START Source data

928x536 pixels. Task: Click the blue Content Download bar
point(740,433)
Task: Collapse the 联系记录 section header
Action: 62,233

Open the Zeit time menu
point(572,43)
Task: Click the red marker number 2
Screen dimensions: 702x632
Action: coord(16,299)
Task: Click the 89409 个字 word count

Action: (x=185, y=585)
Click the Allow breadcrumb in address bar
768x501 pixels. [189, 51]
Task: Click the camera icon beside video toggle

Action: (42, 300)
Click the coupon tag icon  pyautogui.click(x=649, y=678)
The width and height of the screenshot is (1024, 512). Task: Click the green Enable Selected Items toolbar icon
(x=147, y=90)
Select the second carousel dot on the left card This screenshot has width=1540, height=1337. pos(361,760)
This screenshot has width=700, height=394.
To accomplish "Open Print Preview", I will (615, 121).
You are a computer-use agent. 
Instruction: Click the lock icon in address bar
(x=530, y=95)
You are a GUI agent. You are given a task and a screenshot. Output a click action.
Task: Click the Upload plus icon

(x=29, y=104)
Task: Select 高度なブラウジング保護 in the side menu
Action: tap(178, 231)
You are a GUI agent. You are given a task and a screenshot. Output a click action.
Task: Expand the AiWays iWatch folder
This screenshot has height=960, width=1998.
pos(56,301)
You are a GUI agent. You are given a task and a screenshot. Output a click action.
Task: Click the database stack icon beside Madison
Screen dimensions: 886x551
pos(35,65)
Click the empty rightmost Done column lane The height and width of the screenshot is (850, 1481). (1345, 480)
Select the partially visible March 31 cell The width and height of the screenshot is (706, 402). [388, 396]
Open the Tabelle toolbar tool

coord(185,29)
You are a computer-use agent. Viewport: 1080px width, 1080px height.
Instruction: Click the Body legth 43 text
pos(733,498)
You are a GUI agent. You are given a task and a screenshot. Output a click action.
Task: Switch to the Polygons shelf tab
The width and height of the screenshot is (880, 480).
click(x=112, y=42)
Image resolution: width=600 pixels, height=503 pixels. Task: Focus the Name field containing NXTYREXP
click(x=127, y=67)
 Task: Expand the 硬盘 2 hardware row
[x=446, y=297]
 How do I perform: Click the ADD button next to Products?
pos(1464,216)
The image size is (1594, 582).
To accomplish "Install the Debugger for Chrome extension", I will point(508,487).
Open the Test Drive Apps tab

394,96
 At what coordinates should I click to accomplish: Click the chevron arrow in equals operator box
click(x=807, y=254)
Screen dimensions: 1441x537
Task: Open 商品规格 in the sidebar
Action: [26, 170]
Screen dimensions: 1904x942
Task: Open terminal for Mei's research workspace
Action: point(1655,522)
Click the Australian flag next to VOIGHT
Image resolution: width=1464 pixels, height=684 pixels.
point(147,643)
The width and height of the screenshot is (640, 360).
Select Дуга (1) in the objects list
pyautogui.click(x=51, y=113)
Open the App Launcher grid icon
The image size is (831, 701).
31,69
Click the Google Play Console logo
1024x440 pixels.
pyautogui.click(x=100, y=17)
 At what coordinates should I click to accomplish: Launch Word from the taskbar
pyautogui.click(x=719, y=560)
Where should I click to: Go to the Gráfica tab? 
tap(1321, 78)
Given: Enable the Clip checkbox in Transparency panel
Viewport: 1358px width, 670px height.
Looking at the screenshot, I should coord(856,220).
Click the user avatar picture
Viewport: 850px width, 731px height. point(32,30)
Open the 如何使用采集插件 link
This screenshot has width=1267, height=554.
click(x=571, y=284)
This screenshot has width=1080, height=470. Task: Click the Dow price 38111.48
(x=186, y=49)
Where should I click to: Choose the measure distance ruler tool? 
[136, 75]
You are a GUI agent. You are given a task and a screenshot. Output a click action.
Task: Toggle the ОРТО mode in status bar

END Source data

* **Assignment**: Print the entire listing above once more, with nothing changed.

* **Exercise output**:
928x536 pixels. Task: Click the blue Content Download bar
point(740,433)
Task: Collapse the 联系记录 section header
Action: 62,233

Open the Zeit time menu
point(572,43)
Task: Click the red marker number 2
Screen dimensions: 702x632
Action: coord(16,299)
Task: Click the 89409 个字 word count

Action: (x=185, y=585)
Click the Allow breadcrumb in address bar
768x501 pixels. [189, 51]
Task: Click the camera icon beside video toggle

Action: (42, 300)
Click the coupon tag icon  pyautogui.click(x=649, y=678)
The width and height of the screenshot is (1024, 512). Task: Click the green Enable Selected Items toolbar icon
(x=147, y=90)
Select the second carousel dot on the left card This screenshot has width=1540, height=1337. pos(361,760)
This screenshot has width=700, height=394.
To accomplish "Open Print Preview", I will (615, 121).
You are a computer-use agent. 
Instruction: Click the lock icon in address bar
(x=530, y=95)
You are a GUI agent. You are given a task and a screenshot. Output a click action.
Task: Click the Upload plus icon

(x=29, y=104)
Task: Select 高度なブラウジング保護 in the side menu
Action: tap(178, 231)
You are a GUI agent. You are given a task and a screenshot. Output a click action.
Task: Expand the AiWays iWatch folder
This screenshot has height=960, width=1998.
pos(56,301)
You are a GUI agent. You are given a task and a screenshot. Output a click action.
Task: Click the database stack icon beside Madison
Screen dimensions: 886x551
pos(35,65)
Click the empty rightmost Done column lane The height and width of the screenshot is (850, 1481). (1345, 480)
Select the partially visible March 31 cell The width and height of the screenshot is (706, 402). [388, 396]
Open the Tabelle toolbar tool

coord(185,29)
You are a computer-use agent. Viewport: 1080px width, 1080px height.
Instruction: Click the Body legth 43 text
pos(733,498)
You are a GUI agent. You are given a task and a screenshot. Output a click action.
Task: Switch to the Polygons shelf tab
The width and height of the screenshot is (880, 480).
click(x=112, y=42)
Image resolution: width=600 pixels, height=503 pixels. Task: Focus the Name field containing NXTYREXP
click(x=127, y=67)
 Task: Expand the 硬盘 2 hardware row
[x=446, y=297]
 How do I perform: Click the ADD button next to Products?
pos(1464,216)
The image size is (1594, 582).
To accomplish "Install the Debugger for Chrome extension", I will point(508,487).
Open the Test Drive Apps tab

394,96
 At what coordinates should I click to accomplish: Click the chevron arrow in equals operator box
click(x=807, y=254)
Screen dimensions: 1441x537
Task: Open 商品规格 in the sidebar
Action: [26, 170]
Screen dimensions: 1904x942
Task: Open terminal for Mei's research workspace
Action: point(1655,522)
Click the Australian flag next to VOIGHT
Image resolution: width=1464 pixels, height=684 pixels.
point(147,643)
The width and height of the screenshot is (640, 360).
Select Дуга (1) in the objects list
pyautogui.click(x=51, y=113)
Open the App Launcher grid icon
The image size is (831, 701).
31,69
Click the Google Play Console logo
1024x440 pixels.
pyautogui.click(x=100, y=17)
 At what coordinates should I click to accomplish: Launch Word from the taskbar
pyautogui.click(x=719, y=560)
Where should I click to: Go to the Gráfica tab? 
tap(1321, 78)
Given: Enable the Clip checkbox in Transparency panel
Viewport: 1358px width, 670px height.
Looking at the screenshot, I should coord(856,220).
Click the user avatar picture
Viewport: 850px width, 731px height. point(32,30)
Open the 如何使用采集插件 link
This screenshot has width=1267, height=554.
click(x=571, y=284)
This screenshot has width=1080, height=470. Task: Click the Dow price 38111.48
(x=186, y=49)
Where should I click to: Choose the measure distance ruler tool? 
[136, 75]
You are a GUI agent. You are given a task and a screenshot. Output a click action.
Task: Toggle the ОРТО mode in status bar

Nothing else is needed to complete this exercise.